Flavour of the month
I’ve been zig-zagging the country for the past couple of months giving talks about my latest book Eat Clean Green and Vegetarian
and one of the common requests that I’ve encountered is the opportunity to look at individual ingredients in more detail.
I’m going to be adding a new section to the blog whereby each month I’ll shine the spotlight on one of my favourite ingredients and present its unique health benefits, along with deliciously clean and simple recipes.
To kick off, I’m letting you in on one of my favourite secret ingredients the overly overlooked green pea.
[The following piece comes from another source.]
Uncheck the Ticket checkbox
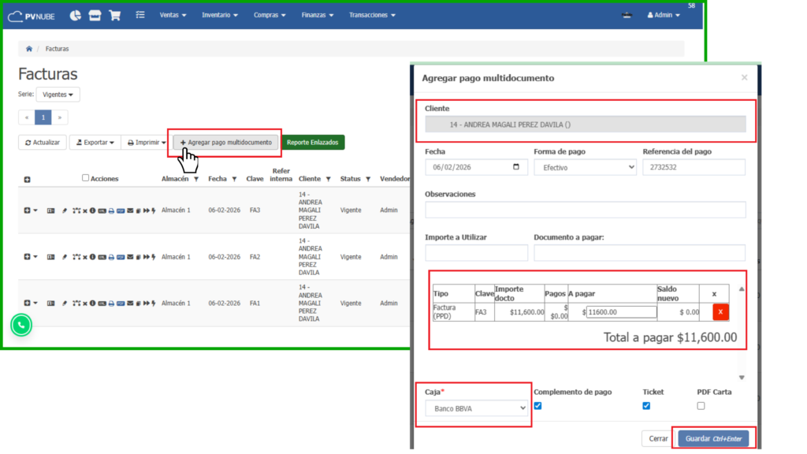 (x=646, y=406)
By the end of this post I hope that you’ll agree this little pocket rocket will be worth shelling out for.
The dreaded green pea has for some families and in particular their children been one of the worst nightmares at the dinner table, primarily in the form of a torturous sphere of green mush on a plate.
However, with the help of my new column I’m hoping to reignite the vividly emerald Green Pea and provide it with a new lease of life in your kitchen by offering you an insight into its enormous health reimbursements.
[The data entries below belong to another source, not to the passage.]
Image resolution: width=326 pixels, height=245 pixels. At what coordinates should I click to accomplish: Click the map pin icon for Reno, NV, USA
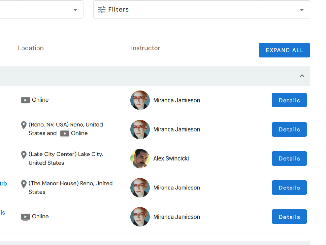tap(24, 125)
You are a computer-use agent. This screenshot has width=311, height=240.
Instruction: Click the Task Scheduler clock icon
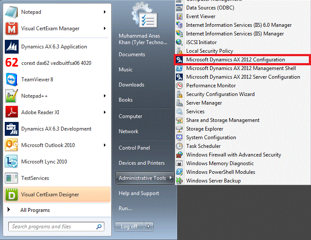[x=179, y=146]
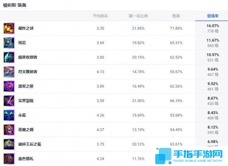Select the 血色赠礼 item icon
228x166 pixels.
9,159
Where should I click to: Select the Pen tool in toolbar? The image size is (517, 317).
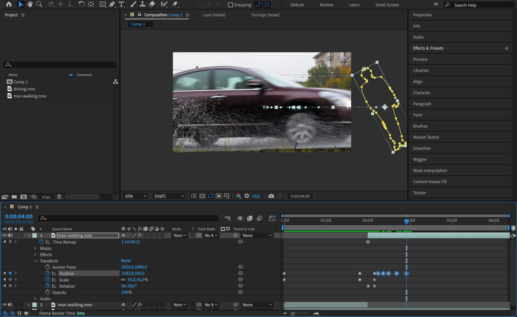[x=112, y=4]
Although we consider the pea a vegetable for culinary purposes, each pea pod and its contents is collectively a fruit, and the peas inside are the seeds.
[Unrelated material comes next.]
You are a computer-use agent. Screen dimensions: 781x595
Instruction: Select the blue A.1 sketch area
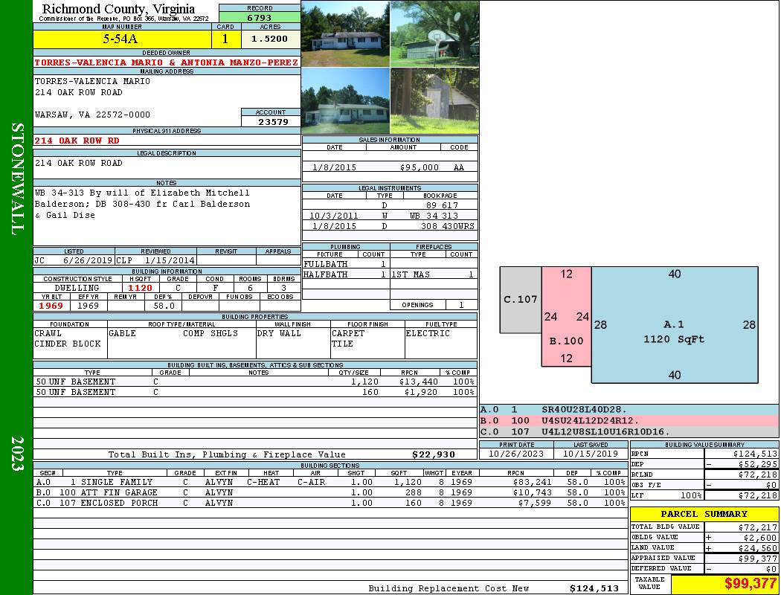[674, 325]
The toddlers of the bunch are harvested young and known as snow peas and sugar snap peas, or mangetout. The latter being fuller and rounder than pea pods and both the pod and peas can be eaten. To prepare younger varieties, rinse in cold water, and top and tail by removing the string running along either side of the pod.
Sugar snaps are delicious in a stir fry or crunchy salad or steamed until crisp then topped with olive oil. Snow peas have an edible pod that is flatter and it’s best to look for smaller more tender versions.